### [To be done]
Please give the records below as a Markdown table with two columns, Row and Line, leaving out blank lines.

### [Task material]
◇ ◇ ◇ ◇ ◇ ◇ ◇

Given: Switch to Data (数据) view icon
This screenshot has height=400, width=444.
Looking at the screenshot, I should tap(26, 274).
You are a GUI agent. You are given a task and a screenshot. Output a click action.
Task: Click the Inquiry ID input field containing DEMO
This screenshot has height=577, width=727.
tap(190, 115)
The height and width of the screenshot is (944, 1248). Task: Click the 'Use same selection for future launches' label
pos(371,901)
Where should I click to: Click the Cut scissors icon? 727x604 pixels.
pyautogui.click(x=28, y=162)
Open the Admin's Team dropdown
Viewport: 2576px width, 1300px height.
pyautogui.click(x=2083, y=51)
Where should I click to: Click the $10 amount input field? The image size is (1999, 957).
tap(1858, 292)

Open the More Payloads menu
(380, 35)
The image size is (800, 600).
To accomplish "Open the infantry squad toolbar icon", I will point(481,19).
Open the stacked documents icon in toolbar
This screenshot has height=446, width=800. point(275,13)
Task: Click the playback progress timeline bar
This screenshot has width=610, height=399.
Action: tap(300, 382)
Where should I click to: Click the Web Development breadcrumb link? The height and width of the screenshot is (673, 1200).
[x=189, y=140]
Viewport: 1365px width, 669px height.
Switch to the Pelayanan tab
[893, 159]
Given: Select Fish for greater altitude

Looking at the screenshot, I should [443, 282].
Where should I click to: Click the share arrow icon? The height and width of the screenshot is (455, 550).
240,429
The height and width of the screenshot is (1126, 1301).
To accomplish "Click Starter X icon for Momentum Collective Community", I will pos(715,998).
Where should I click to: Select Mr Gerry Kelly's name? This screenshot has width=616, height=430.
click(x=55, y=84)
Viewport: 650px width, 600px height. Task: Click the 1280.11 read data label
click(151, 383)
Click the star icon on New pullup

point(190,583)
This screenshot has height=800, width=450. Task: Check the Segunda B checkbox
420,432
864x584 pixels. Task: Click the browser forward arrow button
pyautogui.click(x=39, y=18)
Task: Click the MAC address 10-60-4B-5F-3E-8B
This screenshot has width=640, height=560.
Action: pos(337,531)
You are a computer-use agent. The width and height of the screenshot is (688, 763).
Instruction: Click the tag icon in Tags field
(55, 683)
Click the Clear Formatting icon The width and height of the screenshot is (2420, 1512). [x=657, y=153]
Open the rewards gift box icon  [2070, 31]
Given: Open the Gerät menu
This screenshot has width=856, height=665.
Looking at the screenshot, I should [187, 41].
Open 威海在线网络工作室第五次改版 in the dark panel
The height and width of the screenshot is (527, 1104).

◇ ◇ ◇ ◇ ◇ ◇ ◇

### [Response to this exercise]
| Row | Line |
|---|---|
| 1 | Given: Switch to Data (数据) view icon |
| 2 | This screenshot has height=400, width=444. |
| 3 | Looking at the screenshot, I should tap(26, 274). |
| 4 | You are a GUI agent. You are given a task and a screenshot. Output a click action. |
| 5 | Task: Click the Inquiry ID input field containing DEMO |
| 6 | This screenshot has height=577, width=727. |
| 7 | tap(190, 115) |
| 8 | The height and width of the screenshot is (944, 1248). Task: Click the 'Use same selection for future launches' label |
| 9 | pos(371,901) |
| 10 | Where should I click to: Click the Cut scissors icon? 727x604 pixels. |
| 11 | pyautogui.click(x=28, y=162) |
| 12 | Open the Admin's Team dropdown |
| 13 | Viewport: 2576px width, 1300px height. |
| 14 | pyautogui.click(x=2083, y=51) |
| 15 | Where should I click to: Click the $10 amount input field? The image size is (1999, 957). |
| 16 | tap(1858, 292) |
| 17 | Open the More Payloads menu |
| 18 | (380, 35) |
| 19 | The image size is (800, 600). |
| 20 | To accomplish "Open the infantry squad toolbar icon", I will point(481,19). |
| 21 | Open the stacked documents icon in toolbar |
| 22 | This screenshot has height=446, width=800. point(275,13) |
| 23 | Task: Click the playback progress timeline bar |
| 24 | This screenshot has width=610, height=399. |
| 25 | Action: tap(300, 382) |
| 26 | Where should I click to: Click the Web Development breadcrumb link? The height and width of the screenshot is (673, 1200). |
| 27 | [x=189, y=140] |
| 28 | Viewport: 1365px width, 669px height. |
| 29 | Switch to the Pelayanan tab |
| 30 | [893, 159] |
| 31 | Given: Select Fish for greater altitude |
| 32 | Looking at the screenshot, I should [443, 282]. |
| 33 | Where should I click to: Click the share arrow icon? The height and width of the screenshot is (455, 550). |
| 34 | 240,429 |
| 35 | The height and width of the screenshot is (1126, 1301). |
| 36 | To accomplish "Click Starter X icon for Momentum Collective Community", I will pos(715,998). |
| 37 | Where should I click to: Select Mr Gerry Kelly's name? This screenshot has width=616, height=430. |
| 38 | click(x=55, y=84) |
| 39 | Viewport: 650px width, 600px height. Task: Click the 1280.11 read data label |
| 40 | click(151, 383) |
| 41 | Click the star icon on New pullup |
| 42 | point(190,583) |
| 43 | This screenshot has height=800, width=450. Task: Check the Segunda B checkbox |
| 44 | 420,432 |
| 45 | 864x584 pixels. Task: Click the browser forward arrow button |
| 46 | pyautogui.click(x=39, y=18) |
| 47 | Task: Click the MAC address 10-60-4B-5F-3E-8B |
| 48 | This screenshot has width=640, height=560. |
| 49 | Action: pos(337,531) |
| 50 | You are a computer-use agent. The width and height of the screenshot is (688, 763). |
| 51 | Instruction: Click the tag icon in Tags field |
| 52 | (55, 683) |
| 53 | Click the Clear Formatting icon The width and height of the screenshot is (2420, 1512). [x=657, y=153] |
| 54 | Open the rewards gift box icon  [2070, 31] |
| 55 | Given: Open the Gerät menu |
| 56 | This screenshot has width=856, height=665. |
| 57 | Looking at the screenshot, I should [187, 41]. |
| 58 | Open 威海在线网络工作室第五次改版 in the dark panel |
| 59 | The height and width of the screenshot is (527, 1104). |